Transgender students and allies speak out against Georgia’s ban on participating in sports

Transgender students and their allies said Wednesday they will not remain silent in the face of a new state policy they say discriminates against transgender athletes on school teams.

“We’re at a point where Republicans are using children as political fodder, and we deserve so much better,” said activist and former Democratic State House candidate Bentley Hudgins. “Our trans youth, our queer youth, every child in this state deserves so much better than what we’re being offered right now.”

Last month, the Georgia High School Association, which oversees athletics at 465 schools across the state, changed its rules to require students to play on a team that matches their gender identity.

The rule change came shortly after Governor Brian Kemp signed a bill targeting transgender athletes. Transgender athletes competing in women‘s sports have been a big front in America’s culture wars in recent months. Kemp and many other Republicans say trans women have an unfair advantage over their competitors, but opponents call the legislation a cynical ploy for transphobic voters and point out that there have been no examples of a transgender athlete dominating a sports in Georgia.

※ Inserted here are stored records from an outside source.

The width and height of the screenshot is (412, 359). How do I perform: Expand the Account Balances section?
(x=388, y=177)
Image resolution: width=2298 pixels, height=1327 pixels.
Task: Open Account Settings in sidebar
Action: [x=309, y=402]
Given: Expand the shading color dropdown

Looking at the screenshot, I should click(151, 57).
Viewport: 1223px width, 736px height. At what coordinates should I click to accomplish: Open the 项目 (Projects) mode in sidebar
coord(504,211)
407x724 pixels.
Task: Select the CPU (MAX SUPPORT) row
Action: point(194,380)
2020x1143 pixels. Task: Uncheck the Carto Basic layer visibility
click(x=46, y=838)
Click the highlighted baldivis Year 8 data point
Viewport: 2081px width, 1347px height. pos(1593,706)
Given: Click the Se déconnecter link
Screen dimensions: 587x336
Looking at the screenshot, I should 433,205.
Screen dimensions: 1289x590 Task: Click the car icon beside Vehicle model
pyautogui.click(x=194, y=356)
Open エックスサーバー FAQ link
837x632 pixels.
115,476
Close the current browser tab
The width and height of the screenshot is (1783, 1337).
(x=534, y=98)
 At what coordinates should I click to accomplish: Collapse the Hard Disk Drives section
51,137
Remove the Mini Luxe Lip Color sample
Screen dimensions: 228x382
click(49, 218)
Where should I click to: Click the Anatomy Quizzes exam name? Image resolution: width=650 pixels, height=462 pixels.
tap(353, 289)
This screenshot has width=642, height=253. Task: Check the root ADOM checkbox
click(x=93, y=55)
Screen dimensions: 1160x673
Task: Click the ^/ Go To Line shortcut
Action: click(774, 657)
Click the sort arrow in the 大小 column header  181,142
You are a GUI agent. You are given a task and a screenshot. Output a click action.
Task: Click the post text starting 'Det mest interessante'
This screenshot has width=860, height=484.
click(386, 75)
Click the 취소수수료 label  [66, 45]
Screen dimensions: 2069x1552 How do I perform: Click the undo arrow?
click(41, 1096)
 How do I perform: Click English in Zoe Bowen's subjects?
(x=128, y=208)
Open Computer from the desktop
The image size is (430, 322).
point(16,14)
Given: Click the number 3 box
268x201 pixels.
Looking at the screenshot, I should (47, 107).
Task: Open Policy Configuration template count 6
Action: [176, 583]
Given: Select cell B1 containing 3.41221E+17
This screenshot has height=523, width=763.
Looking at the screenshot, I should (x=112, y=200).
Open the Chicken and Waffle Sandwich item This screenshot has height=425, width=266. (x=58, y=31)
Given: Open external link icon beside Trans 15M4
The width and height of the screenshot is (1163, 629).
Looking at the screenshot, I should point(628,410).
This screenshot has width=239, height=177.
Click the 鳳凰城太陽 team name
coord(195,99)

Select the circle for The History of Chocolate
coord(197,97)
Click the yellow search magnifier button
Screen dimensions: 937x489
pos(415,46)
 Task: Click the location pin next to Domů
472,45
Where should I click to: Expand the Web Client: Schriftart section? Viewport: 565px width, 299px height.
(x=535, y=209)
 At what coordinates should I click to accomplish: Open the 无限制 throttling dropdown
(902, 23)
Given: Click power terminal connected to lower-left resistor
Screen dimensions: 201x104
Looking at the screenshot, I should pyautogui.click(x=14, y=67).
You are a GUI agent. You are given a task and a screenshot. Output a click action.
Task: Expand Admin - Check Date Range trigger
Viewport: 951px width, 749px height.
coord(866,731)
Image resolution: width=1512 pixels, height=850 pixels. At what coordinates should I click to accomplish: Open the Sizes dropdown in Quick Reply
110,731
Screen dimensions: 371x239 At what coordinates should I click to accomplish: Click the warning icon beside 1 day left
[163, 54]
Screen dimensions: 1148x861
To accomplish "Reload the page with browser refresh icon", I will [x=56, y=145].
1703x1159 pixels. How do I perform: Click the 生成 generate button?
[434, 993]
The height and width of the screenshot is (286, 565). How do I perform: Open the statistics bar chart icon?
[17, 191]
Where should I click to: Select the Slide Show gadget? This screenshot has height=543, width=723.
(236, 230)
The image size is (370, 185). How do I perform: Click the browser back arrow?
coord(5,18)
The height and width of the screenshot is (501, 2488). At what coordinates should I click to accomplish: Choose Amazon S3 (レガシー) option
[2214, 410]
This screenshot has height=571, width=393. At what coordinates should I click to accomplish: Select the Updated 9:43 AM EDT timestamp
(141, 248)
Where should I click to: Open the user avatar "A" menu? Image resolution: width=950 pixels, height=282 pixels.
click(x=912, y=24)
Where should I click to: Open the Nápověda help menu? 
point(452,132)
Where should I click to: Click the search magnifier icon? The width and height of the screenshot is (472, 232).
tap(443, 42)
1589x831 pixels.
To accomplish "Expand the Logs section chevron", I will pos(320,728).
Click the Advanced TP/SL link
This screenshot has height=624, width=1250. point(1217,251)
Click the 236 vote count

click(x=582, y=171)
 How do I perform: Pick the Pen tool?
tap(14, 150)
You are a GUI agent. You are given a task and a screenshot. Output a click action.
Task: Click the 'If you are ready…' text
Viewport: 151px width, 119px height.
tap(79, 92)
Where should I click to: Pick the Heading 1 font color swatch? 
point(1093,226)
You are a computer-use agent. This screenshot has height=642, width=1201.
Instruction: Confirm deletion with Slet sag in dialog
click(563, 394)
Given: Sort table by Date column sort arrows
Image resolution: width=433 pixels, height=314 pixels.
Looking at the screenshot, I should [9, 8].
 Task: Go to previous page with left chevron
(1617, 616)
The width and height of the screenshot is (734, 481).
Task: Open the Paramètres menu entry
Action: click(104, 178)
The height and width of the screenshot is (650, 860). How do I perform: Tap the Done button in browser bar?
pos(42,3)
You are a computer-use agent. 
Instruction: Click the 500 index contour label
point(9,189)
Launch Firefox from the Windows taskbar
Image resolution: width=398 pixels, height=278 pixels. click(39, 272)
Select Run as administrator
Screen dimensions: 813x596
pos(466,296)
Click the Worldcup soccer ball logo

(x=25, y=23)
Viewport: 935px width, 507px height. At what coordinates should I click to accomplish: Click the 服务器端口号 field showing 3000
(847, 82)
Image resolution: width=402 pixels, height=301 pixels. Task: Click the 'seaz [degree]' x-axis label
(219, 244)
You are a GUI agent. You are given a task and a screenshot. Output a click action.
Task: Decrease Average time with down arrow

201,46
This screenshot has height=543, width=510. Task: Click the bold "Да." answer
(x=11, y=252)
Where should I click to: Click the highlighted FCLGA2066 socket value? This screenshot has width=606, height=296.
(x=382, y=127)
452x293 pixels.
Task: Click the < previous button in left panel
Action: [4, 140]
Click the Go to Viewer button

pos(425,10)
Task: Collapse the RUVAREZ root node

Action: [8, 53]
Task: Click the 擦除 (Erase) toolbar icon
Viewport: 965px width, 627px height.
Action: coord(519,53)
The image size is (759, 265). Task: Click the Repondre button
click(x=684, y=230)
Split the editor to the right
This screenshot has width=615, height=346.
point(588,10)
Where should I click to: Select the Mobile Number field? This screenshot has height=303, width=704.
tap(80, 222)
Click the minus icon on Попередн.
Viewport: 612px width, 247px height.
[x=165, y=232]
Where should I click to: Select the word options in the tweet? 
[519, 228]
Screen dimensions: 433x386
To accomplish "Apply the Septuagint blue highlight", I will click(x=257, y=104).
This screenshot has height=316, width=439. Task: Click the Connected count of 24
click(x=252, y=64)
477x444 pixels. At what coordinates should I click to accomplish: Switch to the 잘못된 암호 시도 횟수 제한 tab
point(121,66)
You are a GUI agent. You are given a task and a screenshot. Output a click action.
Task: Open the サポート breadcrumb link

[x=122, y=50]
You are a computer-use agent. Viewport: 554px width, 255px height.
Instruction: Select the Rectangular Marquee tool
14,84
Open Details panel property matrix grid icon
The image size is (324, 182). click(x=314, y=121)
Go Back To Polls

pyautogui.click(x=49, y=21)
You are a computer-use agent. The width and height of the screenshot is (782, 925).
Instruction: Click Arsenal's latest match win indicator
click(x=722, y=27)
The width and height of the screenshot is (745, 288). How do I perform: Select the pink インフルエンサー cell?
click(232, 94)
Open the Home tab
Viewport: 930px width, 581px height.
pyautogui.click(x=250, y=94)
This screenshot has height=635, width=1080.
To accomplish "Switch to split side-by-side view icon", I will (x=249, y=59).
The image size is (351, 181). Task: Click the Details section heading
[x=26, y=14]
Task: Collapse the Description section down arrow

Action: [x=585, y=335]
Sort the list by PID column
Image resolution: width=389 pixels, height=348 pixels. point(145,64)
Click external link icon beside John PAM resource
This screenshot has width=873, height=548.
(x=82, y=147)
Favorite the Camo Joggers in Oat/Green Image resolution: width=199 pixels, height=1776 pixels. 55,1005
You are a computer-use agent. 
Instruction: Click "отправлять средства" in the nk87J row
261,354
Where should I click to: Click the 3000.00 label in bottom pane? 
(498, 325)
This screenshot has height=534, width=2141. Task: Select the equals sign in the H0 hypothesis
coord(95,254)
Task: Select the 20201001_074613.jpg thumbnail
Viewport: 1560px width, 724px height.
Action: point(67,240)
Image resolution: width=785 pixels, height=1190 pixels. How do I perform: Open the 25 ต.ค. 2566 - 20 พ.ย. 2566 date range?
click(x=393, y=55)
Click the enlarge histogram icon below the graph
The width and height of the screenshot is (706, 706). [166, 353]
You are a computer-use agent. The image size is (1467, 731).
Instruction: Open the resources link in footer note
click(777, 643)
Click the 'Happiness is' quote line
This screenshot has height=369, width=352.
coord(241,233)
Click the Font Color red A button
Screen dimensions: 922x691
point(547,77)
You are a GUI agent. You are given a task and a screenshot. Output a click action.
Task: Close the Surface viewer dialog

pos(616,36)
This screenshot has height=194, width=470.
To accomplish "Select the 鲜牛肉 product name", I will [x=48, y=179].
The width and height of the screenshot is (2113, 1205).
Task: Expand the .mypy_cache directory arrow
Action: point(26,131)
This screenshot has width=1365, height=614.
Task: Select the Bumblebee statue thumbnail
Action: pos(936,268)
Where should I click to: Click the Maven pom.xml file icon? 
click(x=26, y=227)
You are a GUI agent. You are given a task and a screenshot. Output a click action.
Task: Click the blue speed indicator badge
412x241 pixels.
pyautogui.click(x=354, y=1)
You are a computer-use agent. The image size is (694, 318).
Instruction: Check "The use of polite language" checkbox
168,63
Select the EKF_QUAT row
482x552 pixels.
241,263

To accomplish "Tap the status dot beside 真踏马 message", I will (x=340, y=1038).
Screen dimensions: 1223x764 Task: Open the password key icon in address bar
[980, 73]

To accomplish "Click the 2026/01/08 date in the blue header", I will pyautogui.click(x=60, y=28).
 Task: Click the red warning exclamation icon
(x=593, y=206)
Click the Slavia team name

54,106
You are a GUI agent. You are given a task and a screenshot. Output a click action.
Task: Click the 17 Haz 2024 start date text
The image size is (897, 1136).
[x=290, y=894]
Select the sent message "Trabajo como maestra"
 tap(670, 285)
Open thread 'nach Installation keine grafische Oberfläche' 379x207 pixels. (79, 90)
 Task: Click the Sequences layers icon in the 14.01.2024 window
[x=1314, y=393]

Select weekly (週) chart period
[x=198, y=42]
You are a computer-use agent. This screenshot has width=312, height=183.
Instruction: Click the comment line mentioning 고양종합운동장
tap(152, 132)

“This ban solves a problem that doesn’t exist,” said Peter Isbiter, head of the Metro Atlanta chapter of TransParent, a resource group for parents of transgender children. “There is no groundswell of cisgender children and students seeking to ban their classmates from team sports.

Jennifer Susko, a school counselor who resigned of Cobb County Schools to protest the district’s handling of racial issues, said the new rule contradicts counselors’ professional obligation to treat transgender students in accordance with their gender identity and to ensure that they do not experience discipline, harassment or discrimination because of their gender identity or gender expression.

“The GHSA and Georgia lawmakers are creating exactly the kind of dangerous and discriminatory environment for trans youth that school counselors are charged with preventing,” she said. “When they lack a safe environment and a sense of belonging, transgender youth face a high risk of depression, suicidal thoughts and suicide attempts. In particular, black transgender youth report disproportionate rates of suicide risk, with 59% seriously considering suicide and more than one in four, or 26%, attempting suicide in 2020. There is therefore an urgent need to create spaces safe, inclusive and welcoming, including in sports, for transgender students, with the aim of intervening.

The three were among the speakers Wednesday at a virtual meeting after an in-person rally scheduled for Sunday was canceled following a death threat against one of the organizers.

“The death threat, which included the time, date and location of the rally, was emailed to a young LGBTQ organizer in the Atlanta metro area,” said Isabelle Philip, press director of the Georgia Youth Justice Coalition. “The student is in conversation with officials and experts. As this is a young person and we work more directly with young, trans and queer people, we are not revealing more details at this time.

Saturday Police in Coeur d’Alene, Idaho stopped 31 men equipped with riot shields and a smoke grenade and crammed into a moving truck, apparently on their way to riot during a local LGBTQ Pride Month celebration.

The incident, along with impassioned rhetoric equating teaching children about LGBTQ people to child abuse, has supporters on edge.

Isbiter sought to draw a line between state action and recent threats.

“The actions of Governor Kemp and all members of the GHSA Executive Committee who voted for this ban and the actions of the coward who made these threats over the weekend are a direct threat to the rights of our families and of our children the right not to live in fear,” he said.